Coronary artery spasms are a bit of a medical mystery.
Occurring in approximately 0.0004 percent of the population, coronary artery spasms are less common than blood clots [source: MedLine Plus]. They're usually not fatal. As with blood clots, coronary artery spasms, also called variant angina, are usually related to coronary artery disease. But sometimes they happen to people with no apparent heart problems at all.
A coronary artery spasm is pretty straightforward: It occurs when a part of the arterial heart muscle contracts suddenly, or squeezes shut. You can think of it in terms of any other type of muscle spasm, like when your bicep muscle tenses up out of nowhere. It's usually quite painful, and it doesn't last very long.
Unlike a sudden contraction in an arm muscle, though, a contraction in your heart muscle can have very serious results very quickly. A coronary artery spasm might last anywhere from five to 30 minutes, and it can cause chest pain [source: MedLine Plus]. Chest pain is usually called angina. Variant angina is different in that it usually occurs at rest (often when a person is asleep) instead of during a period of high exertion, and it may not be connected with heart disease. In some instances, maybe one-third of cases, people with no major heart-attack risk factors can have a coronary artery spasm [source: ClevelandClinic]. If it lasts, say, five minutes, the damage is minimal, limited to chest pain (or possibly no symptoms at all). It's usually treated with pharmaceuticals like beta-blockers, calcium-channel blockers or nitroglycerin.

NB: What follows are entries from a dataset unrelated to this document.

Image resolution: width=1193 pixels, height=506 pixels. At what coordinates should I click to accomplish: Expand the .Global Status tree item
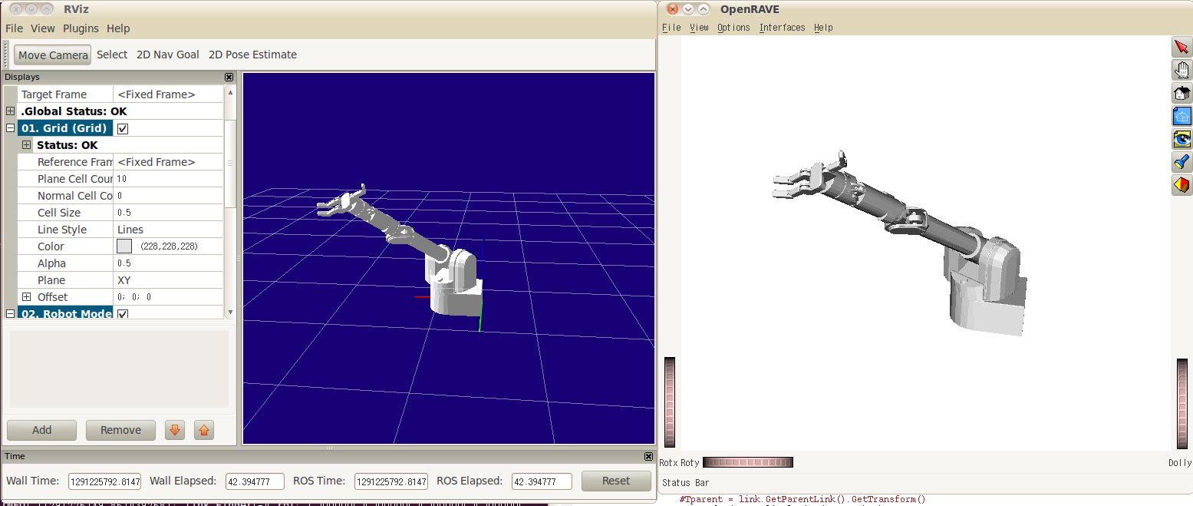[x=11, y=111]
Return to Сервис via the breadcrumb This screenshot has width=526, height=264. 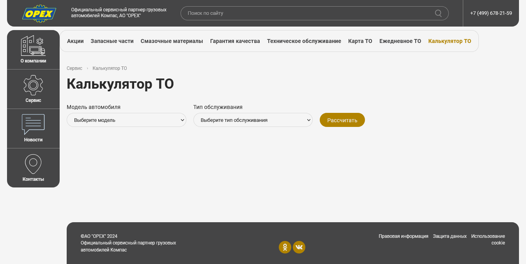74,68
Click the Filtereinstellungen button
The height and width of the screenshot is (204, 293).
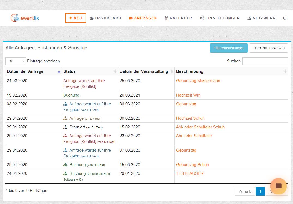click(x=229, y=48)
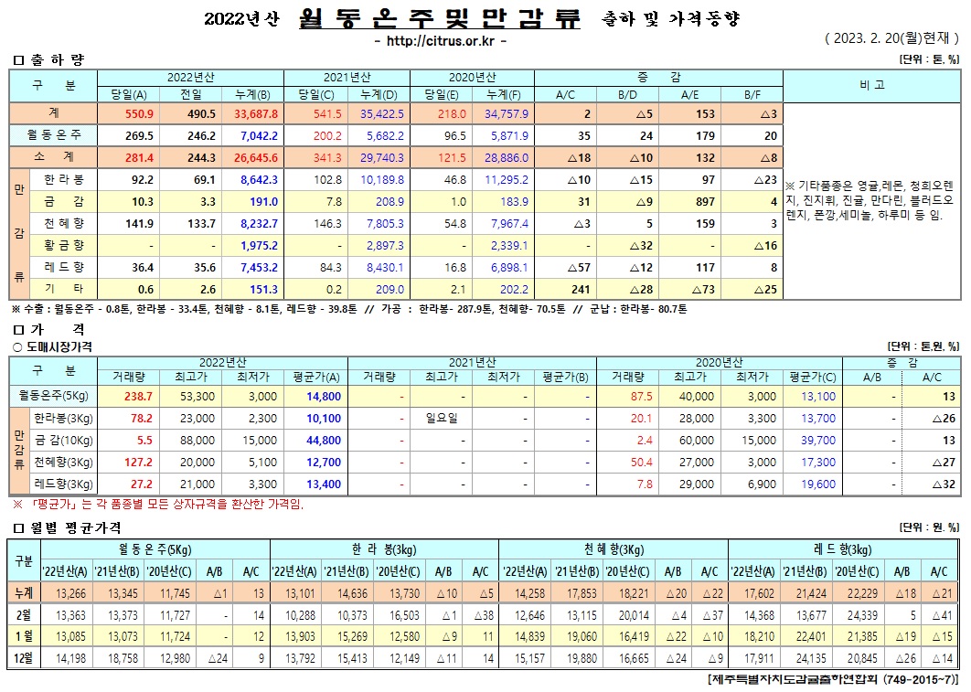The image size is (971, 692).
Task: Click the 수출 export footnote line
Action: (x=347, y=310)
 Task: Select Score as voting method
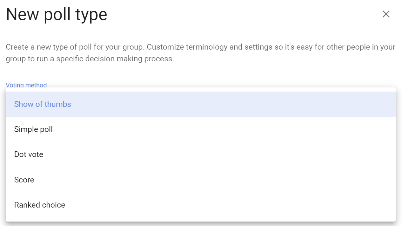tap(201, 180)
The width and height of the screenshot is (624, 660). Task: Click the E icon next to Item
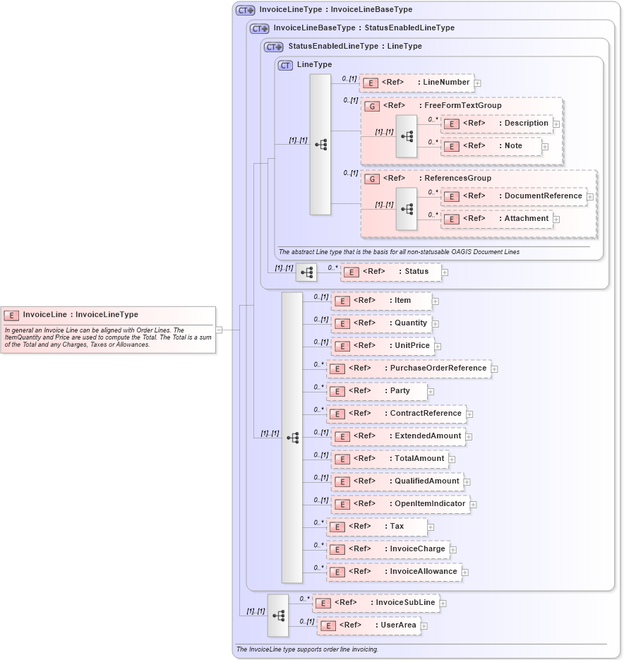coord(342,300)
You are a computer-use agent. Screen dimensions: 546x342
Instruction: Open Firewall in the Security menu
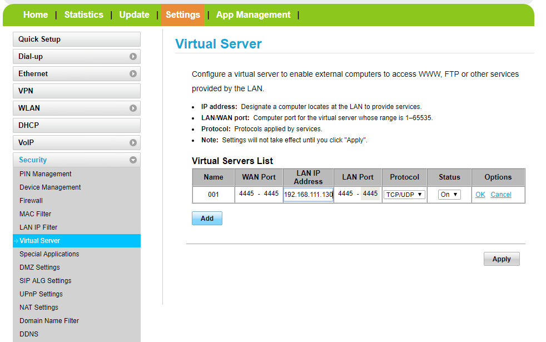click(x=31, y=201)
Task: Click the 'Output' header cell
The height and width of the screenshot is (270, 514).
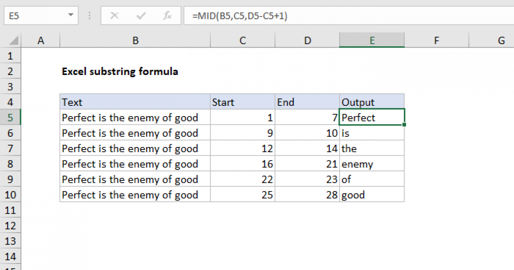Action: point(371,102)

If it lasts for, say, 30 minutes, the results can be dire. If the contracted artery muscle cuts off blood flow to the heart for an extended period of time, a heart attack can result.
Medical science is still not sure why variant angina occurs in otherwise healthy people. It may have something to do with a dysfunction in the endothelium cells that line blood vessels. Doctors do know what can increase the risk, though. Aside from heart disease, using drugs like cocaine, tobacco and amphetamine can lead to coronary spasm, as can severe stress and alcohol withdrawal.
Variant angina is a chronic condition and needs to be treated long-term. With use of the proper drugs when chest pain first occurs, a heart attack becomes far less likely.